Blacky372 t1_jdl62vl wrote on March 25, 2023 at 4:58 AM

GPT-J-6B with instruction finetuning will surely not ever be better than GPT-4. With RLHF you may reach a similar response quality in some contexts for some types of instruction, but you will never match the vast amounts of proprietary data that ClosedAI fed into a probably 250+B parameter model with specialized expert data from literally 50 experts in various fields that worked on the response quality in their domain. This cannot be surpassed easily, unfortunately. But maybe future open source models will be of similar capabilities with advanced training techniques. I would definitely hope so.

blueSGL t1_jdl756z wrote on March 25, 2023 at 5:10 AM

> with specialized expert data from literally 50 experts in various fields that worked on the response quality in their domain.

Sounds like a future goal for Open Assistant.

If one were being unethical... create a bot to post the current Open Assistant answers to technical questions in small specialist subreddits and wait for Cunningham's_Law to come into effect. (I'm only half joking)

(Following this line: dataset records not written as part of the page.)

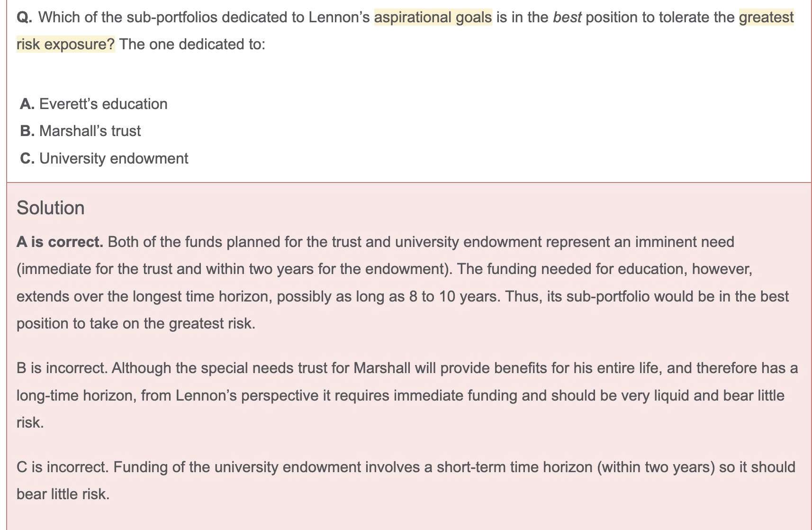Click the bold 'B.' option letter
The height and width of the screenshot is (530, 812).
coord(27,131)
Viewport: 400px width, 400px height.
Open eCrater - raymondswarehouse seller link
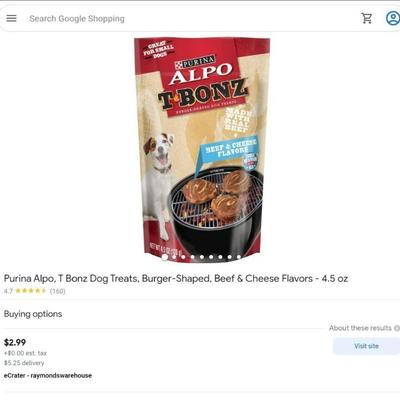point(48,375)
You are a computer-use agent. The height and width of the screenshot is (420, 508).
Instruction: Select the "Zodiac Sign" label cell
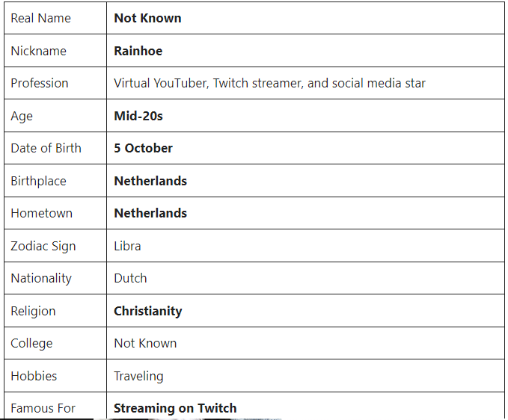[x=43, y=246]
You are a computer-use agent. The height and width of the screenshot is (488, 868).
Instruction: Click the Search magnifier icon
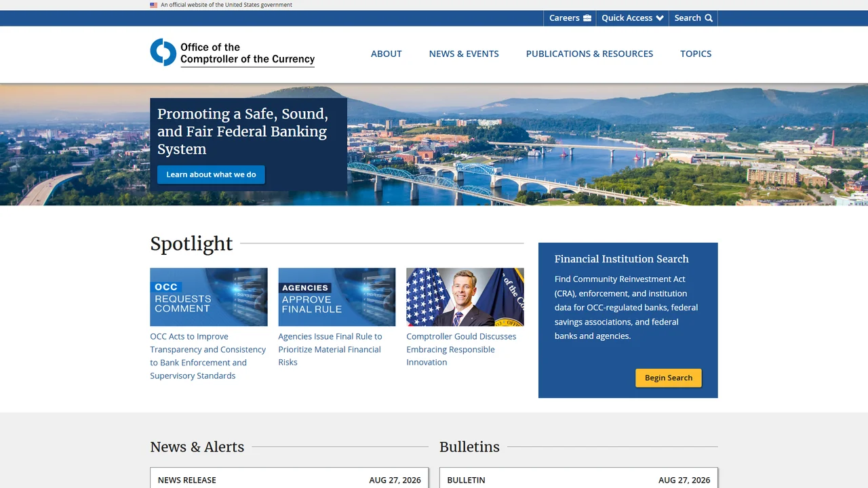click(709, 18)
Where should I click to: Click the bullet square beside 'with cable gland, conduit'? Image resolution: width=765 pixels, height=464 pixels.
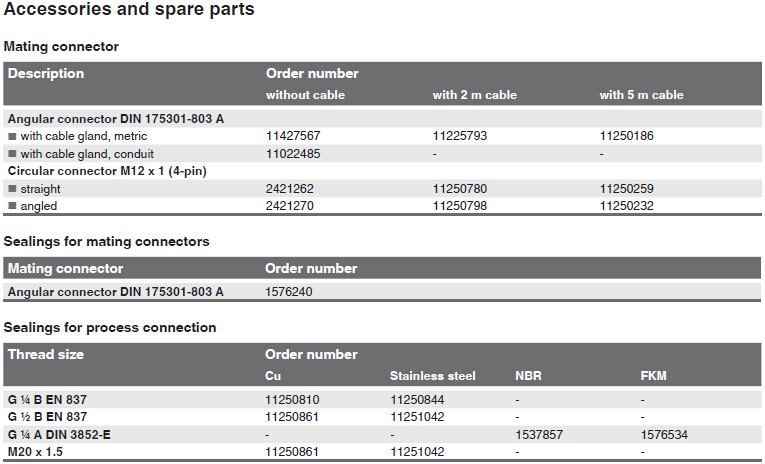(12, 154)
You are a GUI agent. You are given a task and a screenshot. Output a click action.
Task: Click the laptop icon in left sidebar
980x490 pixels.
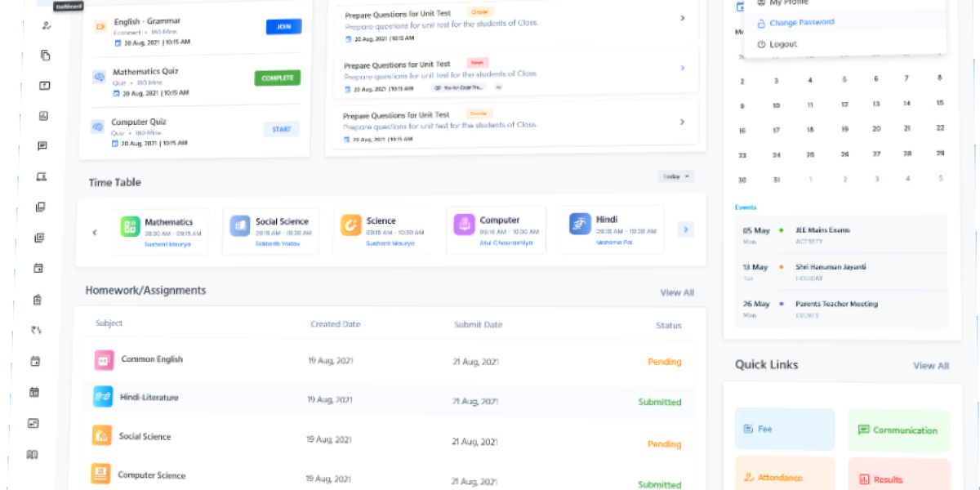click(x=42, y=176)
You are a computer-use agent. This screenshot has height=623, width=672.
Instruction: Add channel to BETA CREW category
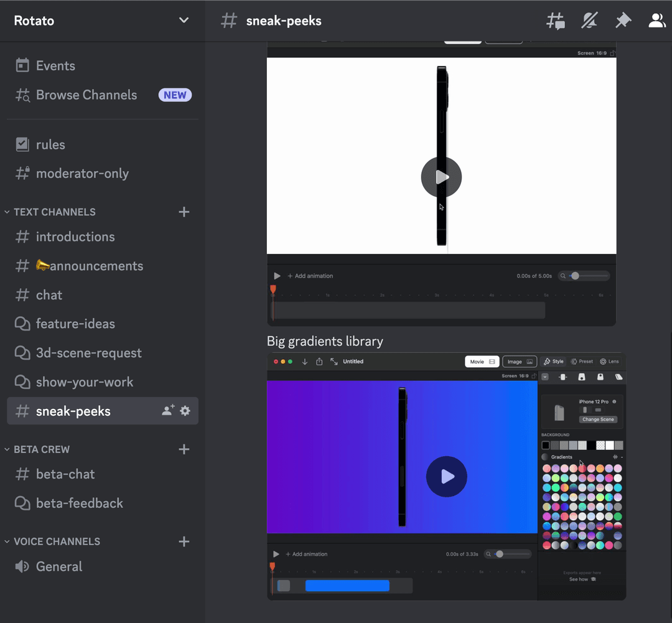pos(184,449)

atheist-projector t1_jdm7mmi wrote on March 25, 2023 at 1:05 PM

I love the odea of calling them closedai.

Thats it j am doing it from now on

WonderFactory t1_jdm4pk1 wrote on March 25, 2023 at 12:37 PM

How long though before LLMs perform at the same level as experts in a most fields? A year, two, three? When you get to that point you can generate synthetic data that's the same quality as human produced data. The Reflexion paper mentioned in another thread claims that giving GPT 4 the ability to test the output of its code produces expert level coding performance. This output could be used to train an open source model.

blose1 t1_jdoj8kl wrote on March 25, 2023 at 11:25 PM

GPT models struggle with out of distribution programming tasks, which means it can't create novel ideas, I tested this myself many times and it's not a prompt engineering issue. I think LLMs could act as great teachers but not researchers, teachers just teach what we already know, researchers create novel knowledge that teachers use.

Vegetable-Skill-9700 OP t1_jdl8hh5 wrote on March 25, 2023 at 5:26 AM

Agreed, it won't generalize as well as GPT-4, but it could achieve similar performance for a specialized task (say answering technical questions around a certain topic or writing social media posts for a certain entity, etc.).

zbyte64 t1_jdmvaak wrote on March 25, 2023 at 4:07 PM

Sounds like we're realizing that a model is only as good as the experts that wrote the training data.